Net sales for the first quarter of 2003 were $613.8 million, compared with $634.4 million in the first quarter of 2002, a decrease of 3.2%. Net earnings for the first quarter were $29.0 million as compared to $32.8 million in the first quarter of last year, a decrease of 11.4%. Diluted net earnings per common share for the first quarter were $0.52 as compared to $0.58 in the first quarter of last year, a decrease of 10.3%. The company's previous guidance had been in the $0.50 to $0.55 range for the quarter.

W.G. (Mickey) Holliman
Chairman, President and Chief Executive Officer

"As expected, business conditions in the first quarter of 2003 continued to be challenging. The soft business environment was exacerbated by the adverse weather conditions that negatively affected both manufacturing and retailing efforts. Once again, the performance of our Broyhill and Lane operations in the middle-price point category exceeded those of our high-end companies, Thomasville, Henredon, Drexel Heritage and Maitland-Smith."

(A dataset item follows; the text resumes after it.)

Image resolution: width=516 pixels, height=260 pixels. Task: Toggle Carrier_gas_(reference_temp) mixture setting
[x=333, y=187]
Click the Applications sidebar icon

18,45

Mr. Holliman added, "Our cost of operations in the first quarter was down 80 basis points, reflecting the beneficial results of our cost control efforts and the positive impact of our sourcing programs. However, our operating expenses were up about 120 basis points in the same quarter. A large portion of this increase was the result of higher pension expense of $2.0 million in the quarter, arising out of the change in certain defined benefit plan pension assumptions year-over-year. We expect to see a similar increase in each quarter for the remainder of the year.

"We remain an industry leader in offshore sourcing," Mr. Holliman continued, "with an increasing percentage of our sales being represented by imported products. Because of recent concerns about SARS, we have postponed any travel to the Far East by our operating company personnel. Nevertheless, our quality control infrastructure based in the Far East, Furniture Brands Import Services Organization, gives us a distinct competitive advantage over those manufacturers and retailers who import products without a similar ability to exercise adequate quality control oversight."

Outlook

Mr. Holliman continued, "Our planning for this year was conservative, but we still had some growth built into the second half. Based on incoming order trends and discussions with our retail partners, we see no signs of improvement yet in the current business climate for the near term. We heard spotty reports of good business in certain areas in March, and we had generally favorable reports from all of our companies at the April International Home Furnishings Market in High Point, North Carolina. However, order patterns throughout April to date do not support a conclusion that a positive trend is developing.

"We have revisited our full year guidance and have elected to remove the sales growth assumptions for the balance of the year. Our new full-year earnings per share guidance of $2.00 to $2.05 (which also contemplates $0.47 to $0.50 for the second quarter) assumes flat year-over-year sales in the last two quarters of the year. Our hope is that business conditions will improve and we will be in a position to move that guidance up as appropriate. We consider our new full-year guidance to be conservative but still realistic. As always, we will be honest with our investors and will tell them if and when we see positive changes that would justify upward revision. We will update this guidance, as is our usual custom, in early June."